Note what was written 40 years ago about "New Detroit":
"When Detroit burned in July 1967, in the most widespread and costly of hundreds of urban rebellions throughout the United States, the men who rule America knew they had to take immediate action to end the general crisis. In Detroit, they formed a self-appointed blue ribbon New Detroit Committee. This organization of the city's ruling elite intended to put an end to urban unrest with a vast building program designed to replace inner city squalor with sleek new architecture of modern office buildings, banks, condominiums, hotels, convention attractions, and a host of related enterprises. The program was meant to stimulate economic development, create jobs, and provide social stability and confidence for a troubled city...

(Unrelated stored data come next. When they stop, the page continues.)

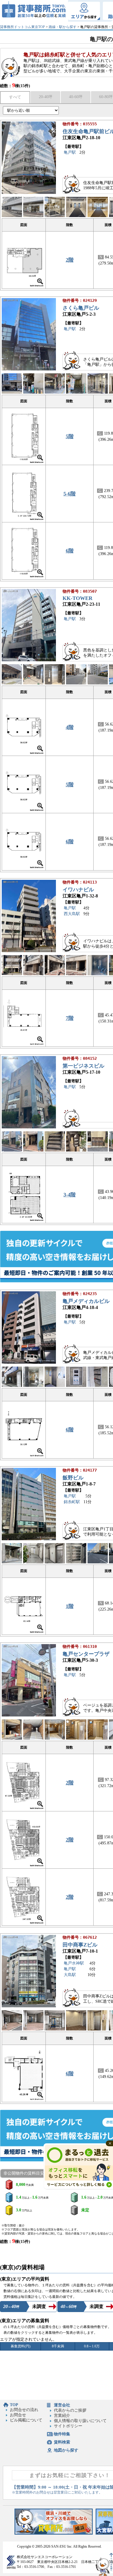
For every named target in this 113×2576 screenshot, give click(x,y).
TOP (14, 2405)
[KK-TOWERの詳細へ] (29, 660)
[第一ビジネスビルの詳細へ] (29, 1127)
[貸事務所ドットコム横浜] (53, 2533)
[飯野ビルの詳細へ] (29, 1539)
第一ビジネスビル (83, 1066)
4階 (70, 727)
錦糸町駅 (72, 1502)
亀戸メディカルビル (86, 1301)
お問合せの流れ (24, 2410)
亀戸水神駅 (74, 1963)
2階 (70, 260)
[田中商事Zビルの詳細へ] (29, 2006)
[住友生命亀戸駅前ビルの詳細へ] (29, 192)
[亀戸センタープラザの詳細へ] (29, 1715)
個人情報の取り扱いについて (80, 2421)
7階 (70, 1018)
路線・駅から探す (62, 27)
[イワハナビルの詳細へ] (29, 951)
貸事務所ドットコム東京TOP (22, 27)
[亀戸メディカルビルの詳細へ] (29, 1362)
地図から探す (66, 2450)
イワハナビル (78, 890)
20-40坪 (45, 97)
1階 (70, 1606)
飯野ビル (73, 1478)
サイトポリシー (68, 2426)
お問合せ (18, 2415)
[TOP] (34, 11)
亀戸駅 (70, 152)
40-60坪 (76, 97)
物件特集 (62, 2434)
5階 (70, 436)
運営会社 (62, 2405)
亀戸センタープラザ (86, 1654)
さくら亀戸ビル (81, 308)
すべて (15, 97)
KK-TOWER (77, 598)
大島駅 (70, 1975)
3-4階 (69, 1195)
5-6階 (69, 494)
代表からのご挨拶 (70, 2410)
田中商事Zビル (80, 1945)
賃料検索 (62, 2442)
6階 (70, 551)
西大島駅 (72, 914)
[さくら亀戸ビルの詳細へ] (29, 369)
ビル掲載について (26, 2420)
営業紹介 (62, 2415)
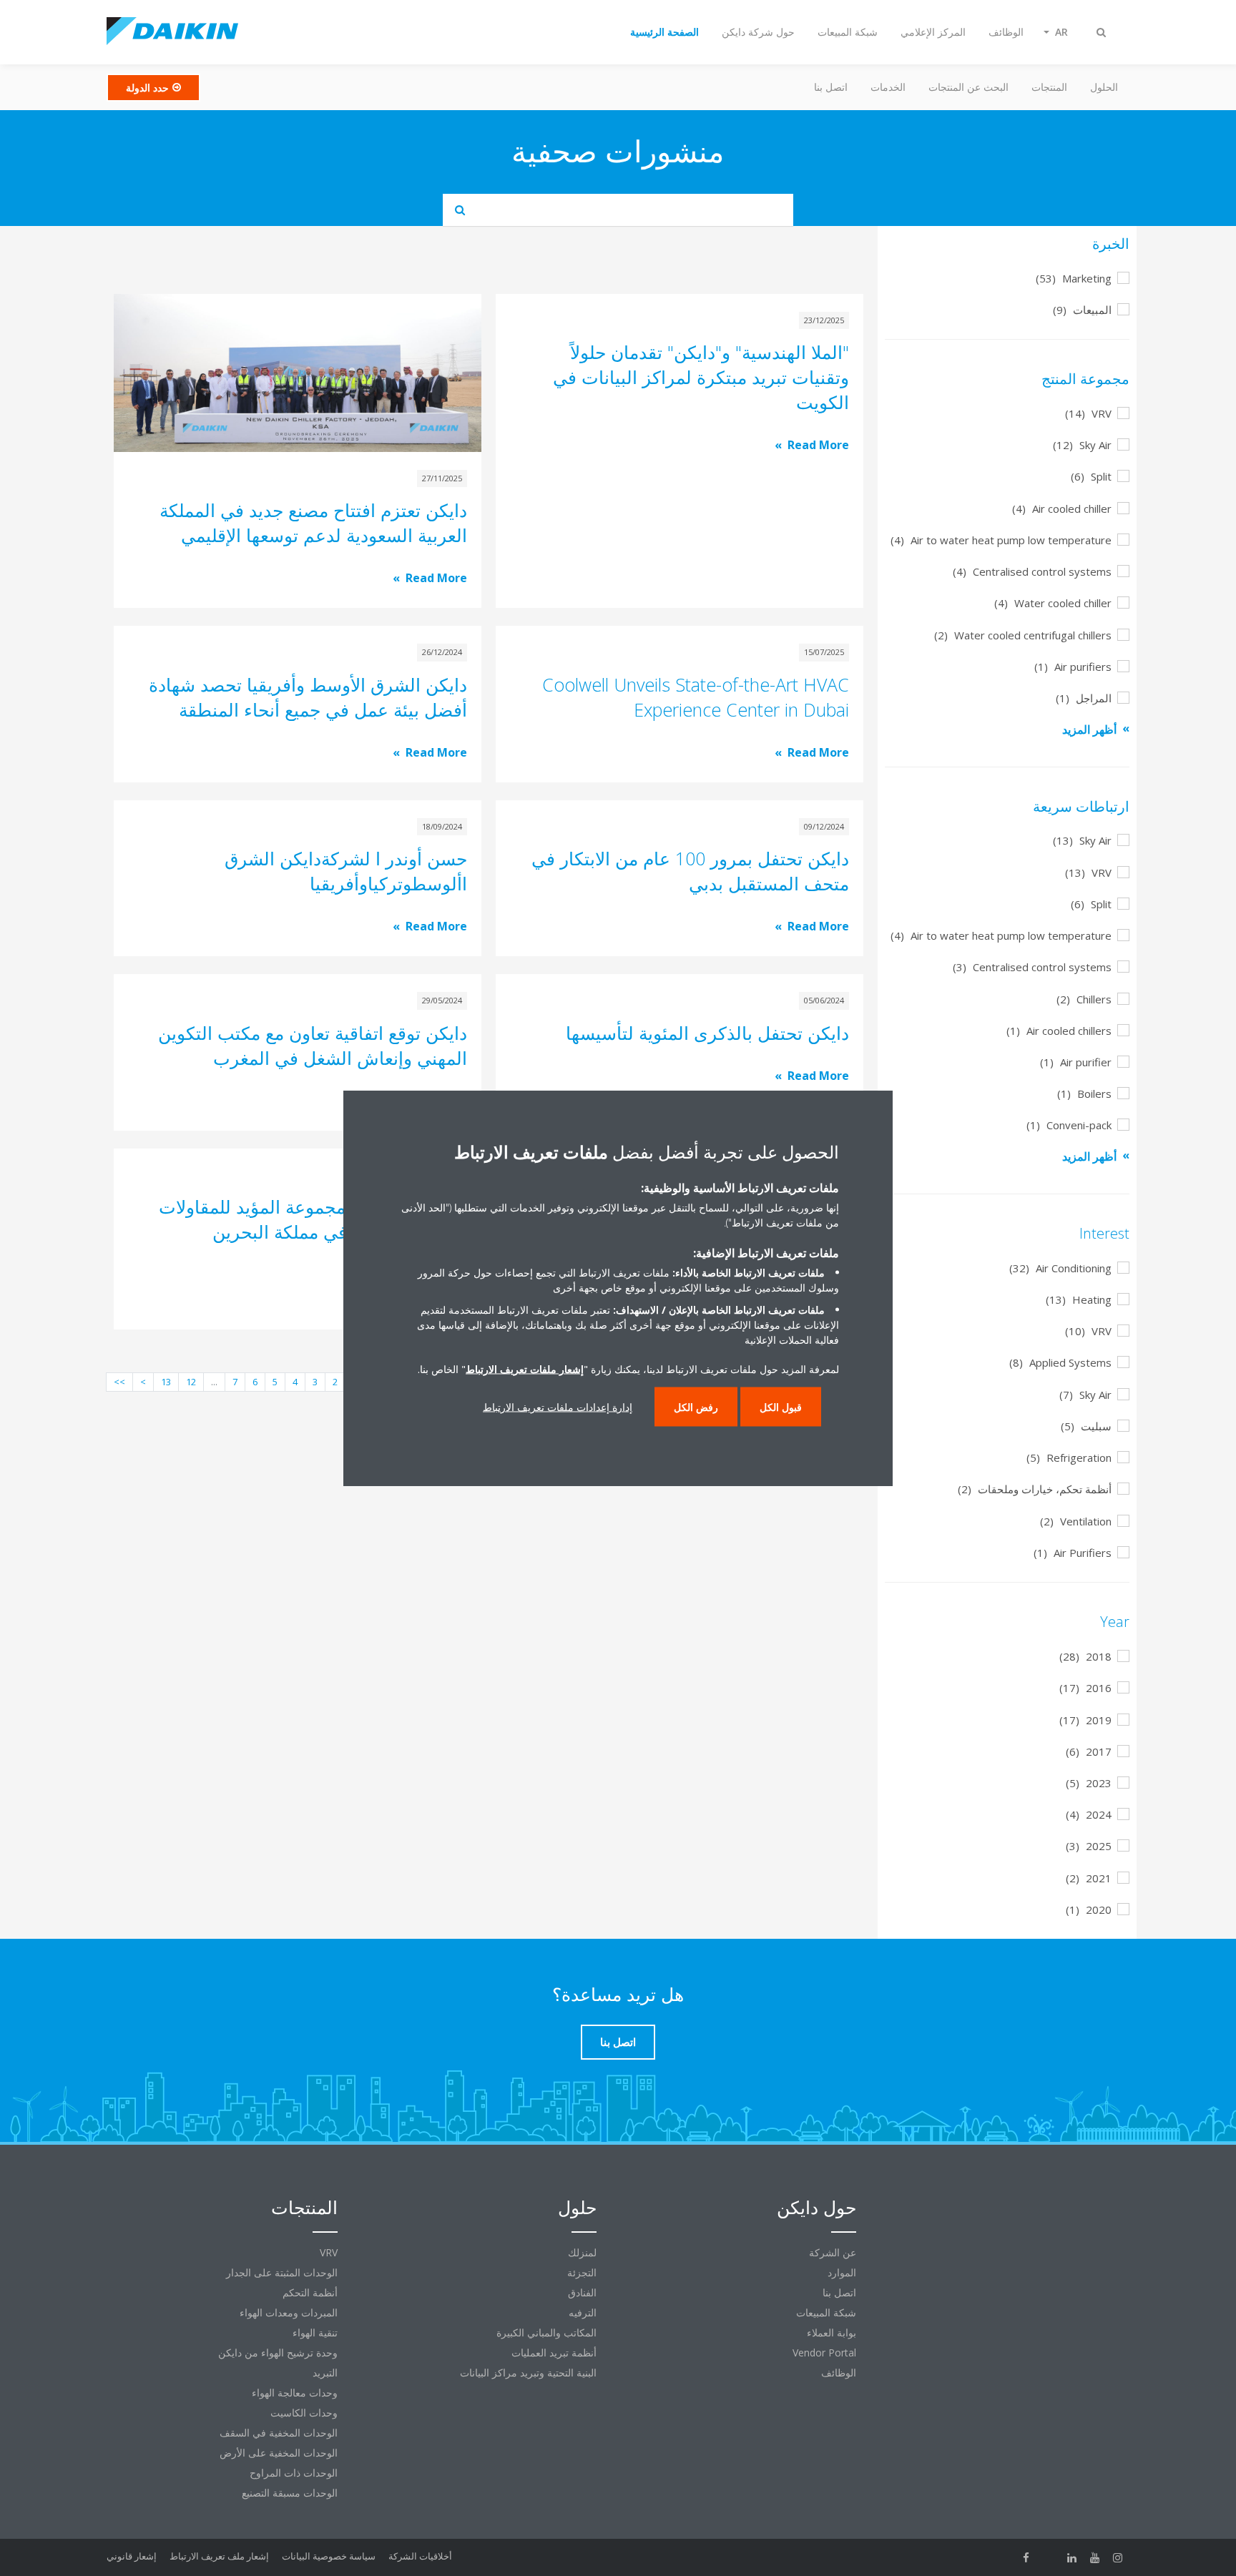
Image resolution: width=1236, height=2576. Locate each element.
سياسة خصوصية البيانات (329, 2556)
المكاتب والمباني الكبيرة (546, 2332)
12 (191, 1381)
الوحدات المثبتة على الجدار (282, 2272)
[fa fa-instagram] (1118, 2557)
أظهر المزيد (1089, 729)
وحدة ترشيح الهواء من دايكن (278, 2352)
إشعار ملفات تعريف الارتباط (525, 1369)
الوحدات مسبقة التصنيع (290, 2492)
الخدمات (888, 87)
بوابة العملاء (831, 2332)
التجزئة (582, 2272)
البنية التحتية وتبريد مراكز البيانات (528, 2372)
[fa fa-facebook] (1026, 2557)
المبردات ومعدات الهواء (289, 2312)
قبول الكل (781, 1407)
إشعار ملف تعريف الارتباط (219, 2556)
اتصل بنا (831, 87)
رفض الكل (696, 1407)
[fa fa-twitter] (1049, 2557)
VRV (329, 2252)
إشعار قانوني (132, 2556)
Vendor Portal (824, 2352)
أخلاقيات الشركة (420, 2556)
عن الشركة (832, 2252)
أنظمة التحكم (310, 2292)
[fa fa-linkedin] (1072, 2557)
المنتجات (1049, 87)
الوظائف (838, 2372)
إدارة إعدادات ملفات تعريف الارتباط (557, 1407)
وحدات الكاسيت (304, 2412)
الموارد (842, 2272)
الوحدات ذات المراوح (294, 2472)
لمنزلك (582, 2252)
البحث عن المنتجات (968, 87)
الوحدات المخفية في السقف (279, 2432)
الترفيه (583, 2312)
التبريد (325, 2372)
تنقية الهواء (315, 2332)
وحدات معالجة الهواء (295, 2392)
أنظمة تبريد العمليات (554, 2352)
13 (166, 1381)
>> (119, 1381)
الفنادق (582, 2292)
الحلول (1104, 87)
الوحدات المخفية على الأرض (279, 2452)
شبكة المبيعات (826, 2312)
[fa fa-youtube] (1095, 2557)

The committee was organized in such a way that it was able to bypass openly the elected government and to finance its projects directly from corporate and foundation coffers ... Two hundred million dollars in short-term mortgage loans were arranged for Detroit Renaissance ... An enthusiastic Governor Milliken described Detroit Renaissance as 'a monument to the vision of a few men and the faith of many'...
The rebuilding of the center of Detroit proposed by the New Detroit Committee would mean that eventually blacks, Appalachians, and students who inhabited the area between the riverfront commercial center and the Wayne State University area would be removed to make room for a revitalized core city repopulated by middle- and upper-class representatives of the city's various racial and ethnic groups..
The New Detroit Committee, for all its financial and political clout, represented little more than a recycling of pre-1967 Detroit. It sought to deal with the basic contradictions and problems which had produced the Great Rebellion with what amounted to a showcase public relations program. In the first six years of the New Detroit Committee's existence, the quality of life in the city deteriorated to a new low."
This passage is from the introduction to the book Detroit: I Do Mind Dying by Dan Georgakas and Marvin Surkin, published in 1975.